Everything will be accessible through a single smartphone app. The idea is to make the system so good that almost no one will use private cars, because it will be cheaper and more convenient to use the city's integrated mobility system.
Governments moving toward combustion engine ban
Norway's government has already spurred a boom in electric vehicle sales by means of generous subsidies and rules favoring their use. In 2017, the Scandinavian country announced it would prohibit domestic sales of new diesel and gasoline-powered cars as of 2025 — the earliest date for any such ban in the world.
Other countries, including France, Germany, India, and China, have said they would follow suit, although some have not yet established firm timelines. France has committed to a ban by 2040. India's government has said it plans to ban sales of new cars powered by internal combustion engines by 2030. India's future is electric, and so is China's. With those two behemoths paving the way, the rest of the world is likely to follow.
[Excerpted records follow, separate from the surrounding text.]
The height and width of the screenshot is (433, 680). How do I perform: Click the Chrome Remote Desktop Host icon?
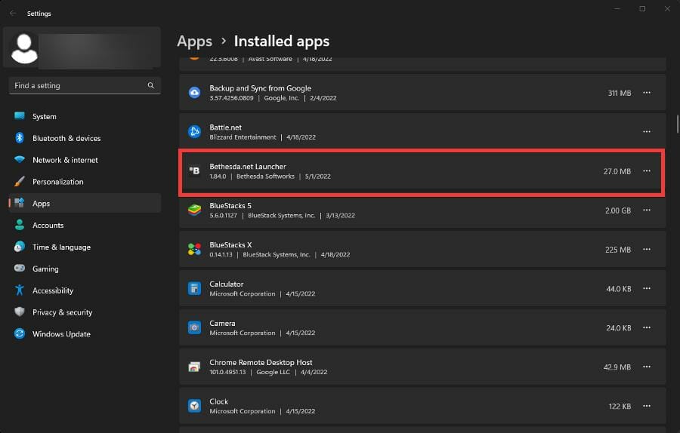tap(194, 367)
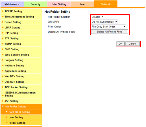
Task: Open the Hot Folder function dropdown
Action: pyautogui.click(x=97, y=17)
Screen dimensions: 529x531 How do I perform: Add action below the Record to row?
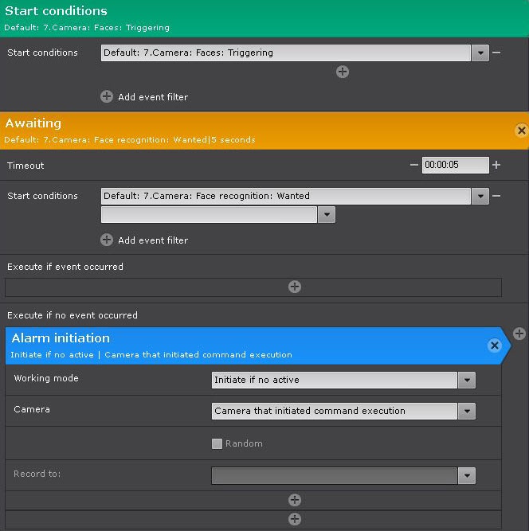[x=295, y=500]
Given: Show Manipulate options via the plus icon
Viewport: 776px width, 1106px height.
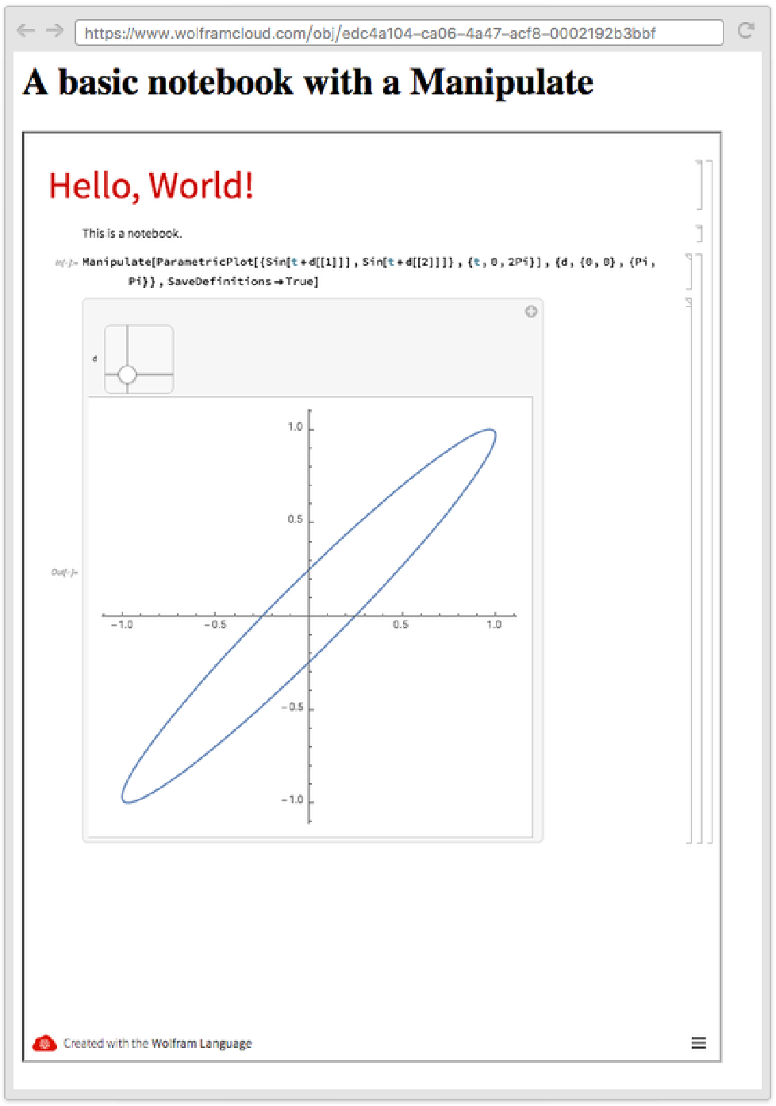Looking at the screenshot, I should pyautogui.click(x=531, y=312).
Germany's council of federal states, the Bundesrat, voted in favor of a non-binding resolution in October 2016 calling for a ban on sales of new cars with combustion engines by 2030, but Chancellor Angela Merkel has so far refused to set a firm date.
Market forces will ban combustion engine cars, and soon
It won't be surprising if targets like these shift closer in time, as governments are likely to be surprised by the rapidity with which self-driving autonomous electric cars reach technological maturity, according to Tony Seba, a professor of economics at Stanford University.
"We are on the cusp of one of the fastest, deepest, most consequential disruptions of transportation in history," Seba wrote in a 2017 report entitled "Rethinking Transportation 2020-2030," adding that "internal combustion engine vehicles will [soon] enter a vicious cycle of increasing costs."
The tipping-point will come within the next few years, as the ranges of electric vehicles in normal driving conditions surpass 300 kilometers, and electric car prices in the US drop below $30,000 (€24,000), Seba's report said. By 2022, low-end models could be priced below $20,000. After that, the trend toward EVs will become an avalanche. People will run out of reasons to buy combustion-engine cars. EVs will simply be better and cheaper.
"What the cost curve says is that by 2025 all new vehicles will be electric, all new buses, all new cars, all new tractors, all new vans, anything that moves on wheels will be electric, globally," Seba said.